DIRECTIONS: Take nothing but the lines from the one with "The width and" through the one with "The image size is (640, 395)." in the entries below, both ends kept, and return them exactly with pictures left out.

#### RECORDS ####

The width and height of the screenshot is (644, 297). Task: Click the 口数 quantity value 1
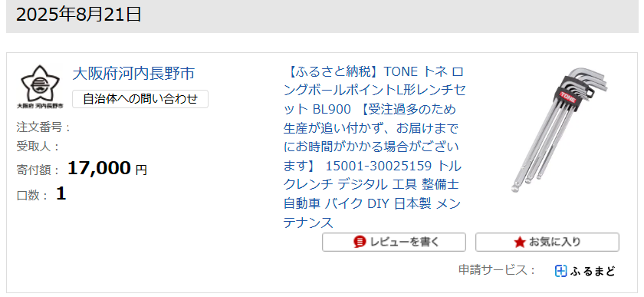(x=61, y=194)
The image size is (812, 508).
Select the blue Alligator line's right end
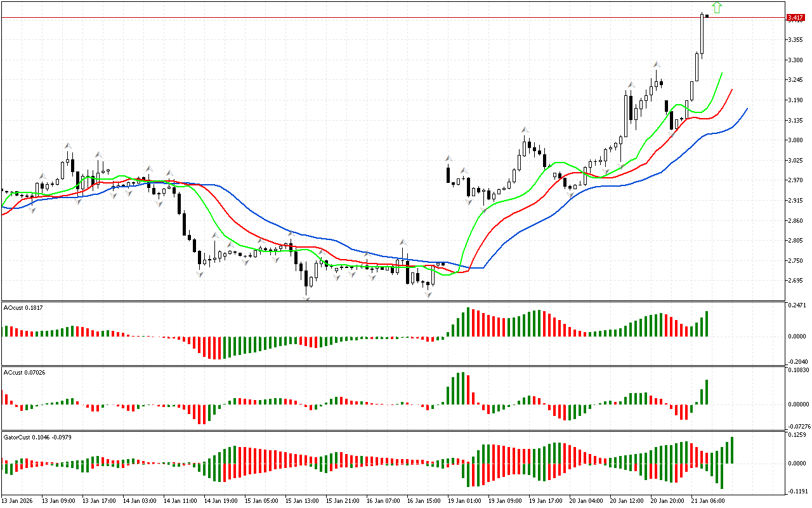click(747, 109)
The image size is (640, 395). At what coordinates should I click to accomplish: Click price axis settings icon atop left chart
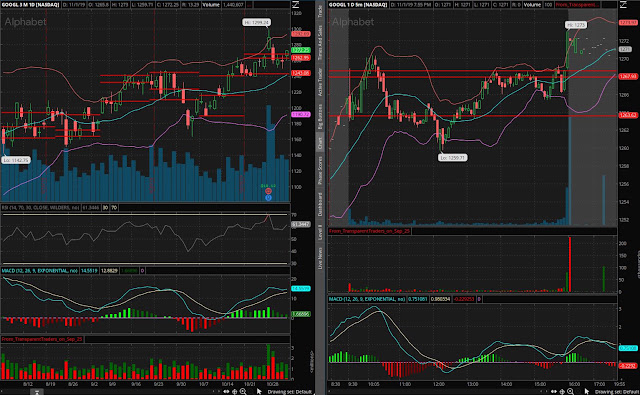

####
#### RECORDS ####

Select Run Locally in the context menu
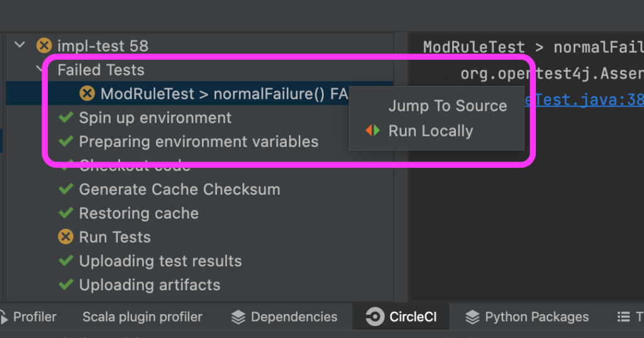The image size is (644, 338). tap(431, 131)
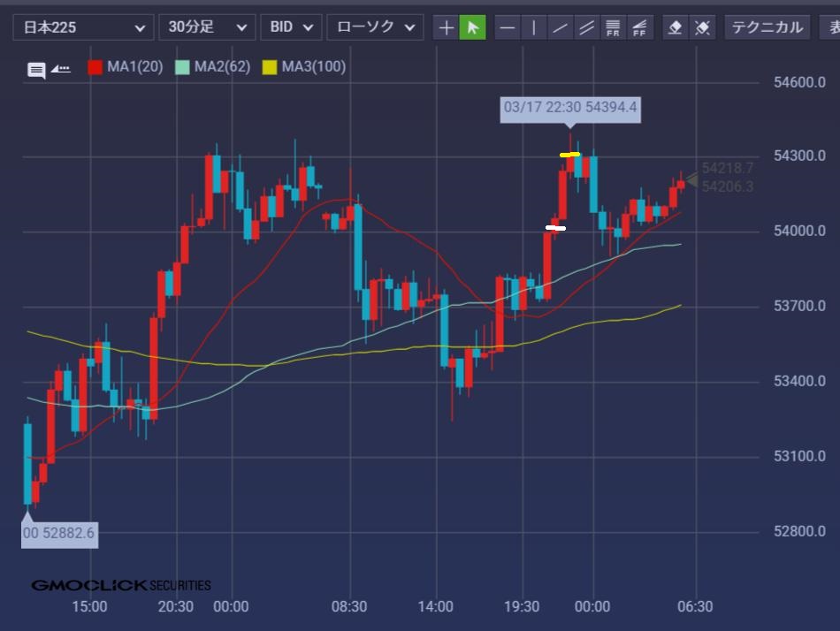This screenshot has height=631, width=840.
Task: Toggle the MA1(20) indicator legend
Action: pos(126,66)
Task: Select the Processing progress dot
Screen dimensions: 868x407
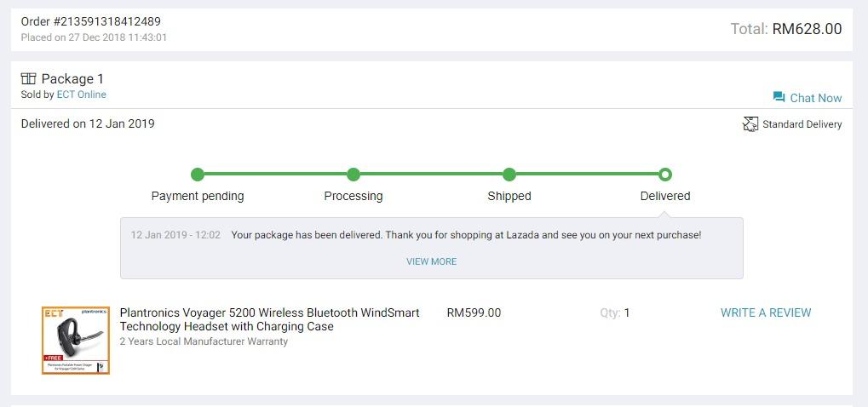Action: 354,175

####

RESULT OF THIS TASK:
The width and height of the screenshot is (644, 297). Task: Click the 口数 quantity value 1
(x=61, y=194)
The image size is (812, 508).
Select the blue Alligator line's right end
click(747, 109)
The image size is (640, 395). At what coordinates should I click to accomplish: Click price axis settings icon atop left chart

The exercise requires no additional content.